‘Laws don’t change unless they’re challenged’: Palm Beach County may try to curb hate speech

FORT LAUDERDALE, Fla. — Presidential election denial. COVID-19 conspiracy theories. Palm Beach County Commissioners perhaps have heard and seen it all.

Still, commissioners’ attention turned to what could be done to curb hate speech on April 2, after a group of people at a meeting spoke one by one at a lectern — making disparaging remarks about Jewish people, and two of them invoking Adolf Hitler.

“It was shocking but unfortunately I guess not surprising that people would come out from underneath their rocks and spread their hate,” Commissioner Gregg Weiss said during a meeting on Tuesday.

Weiss said that even though what was said on April 2 did not violate the First Amendment, it did not mean it was not “disgusting.”

“Hate speech is protected under the First Amendment,” County Attorney Denise Coffman said during the Tuesday meeting. “But I think sometimes the board has a decision to make in their heart and their conscience, and sometimes we make stands because that’s the right thing to do.”

Current county rules state matters by the public should be “germane to county business,” but during the meeting, Coffman said the board could be allowed in the future to cut people off, midsentence, if they begin talking about something not within the scope of the board’s authority.

“We’re going to beef up the rules a little bit and focus on the fact that we only want people to talk about things that are relevant to the Board of County Commissioners,” Coffman said.

A “more robust discussion” is still needed in order to tie the idea down, she said, before rules are enacted.

“If somebody makes a comment about being unhappy with the resolution of the board, that’s clearly within the scope of the board,” she said. “But at that point, if they continue to make political statements or statements that are unrelated to the business of the board, you can cut them off if it’s unrelated to us, but we must be consistent, everyone gets treated the same.”

She added: “The conscience of the board is such that we’re willing to take a little bit more risk than is strictly conservative, which, you know, attorneys always want to be the most conservative people in the room when it comes to risk.”

“But sometimes laws don’t change unless they’re challenged.”

The county should try to clearly define its rules surrounding speech, said Howard Wasserman, a Florida International University law professor who specializes in First Amendment law, among other topics.

“They may need some precision, and they may have some trouble finding the precision, in their definition of what pertains to the business of the county,” said Wasserman, who isn’t involved in the county’s discussions. “But I think they can get past that.”

A lot of other local governments are discussing an implementation of rules similar to what Palm Beach County is doing, Wasserman said.

“The meetings have become so unruly,” he said, adding: “And so I think it’s happening more and more in the current political environment.”

Already, city officials in Delray Beach are following suit in response to what was said during the April 2 county meeting.

During a Delray Beach City Commission meeting on April 9, Deputy Vice-Mayor Rob Long proposed the city proactively amend its rules to prevent or at the least mitigate opportunities for anyone to use the city’s chambers as a “platform to broadcast hate speech.”

The goal, he said, would be to give newly elected Mayor Tom Carney tools to shut down hate speech and remove those who are saying it at City Hall. “Freedom of speech is not an unfettered right, particularly if it’s threatening, inciting or defamatory,” Long said.

Wasserman said a government has the ability to limit the scope of speech to certain topics, such as only about county business, as Palm Beach County is trying to do, as long as it’s done in a viewpoint-neutral manner.

For example, if a member of the public stepped forward and began speaking about the Israel-Hamas war, something the county is not involved in, the commissioners couldn’t allow one person to speak favorably about Israel but then prohibit another person from criticizing Israel, he said.

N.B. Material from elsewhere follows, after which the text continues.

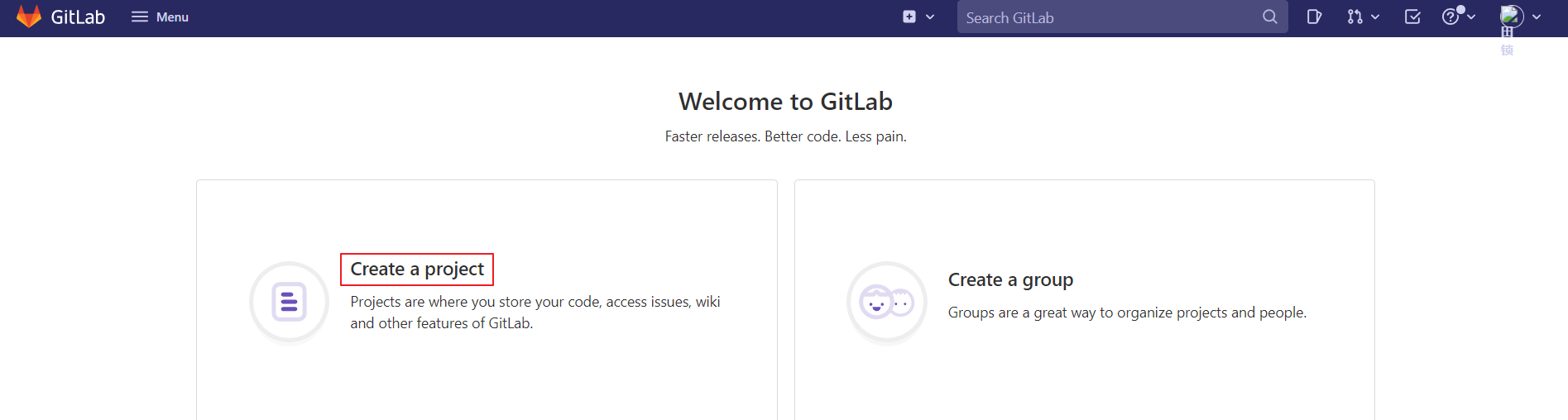Click the Create a group heading

(x=1010, y=280)
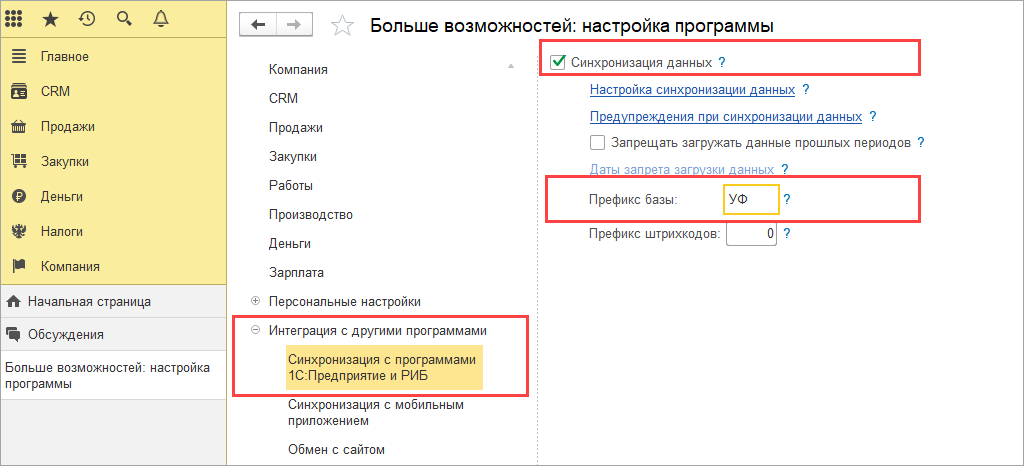This screenshot has width=1024, height=466.
Task: Expand Персональные настройки section
Action: [256, 301]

Both people would need to be cut off for the rule to be enforced fairly.

This authority is because the space to which people can come forward and speak at the meetings is not what would be considered a wide-open public forum. Rather, it is a designated public forum, a space the government has opened up for speech by the public. The governing body behind a designated public forum is allowed to limit dialogue to certain speakers or topics, Wasserman said.

This differs from public forums such as a public sidewalk where anyone could come forward and peacefully protest.

“The county could say, for example, only county residents can speak at this public meeting,” he said. “You couldn’t do that at a park.”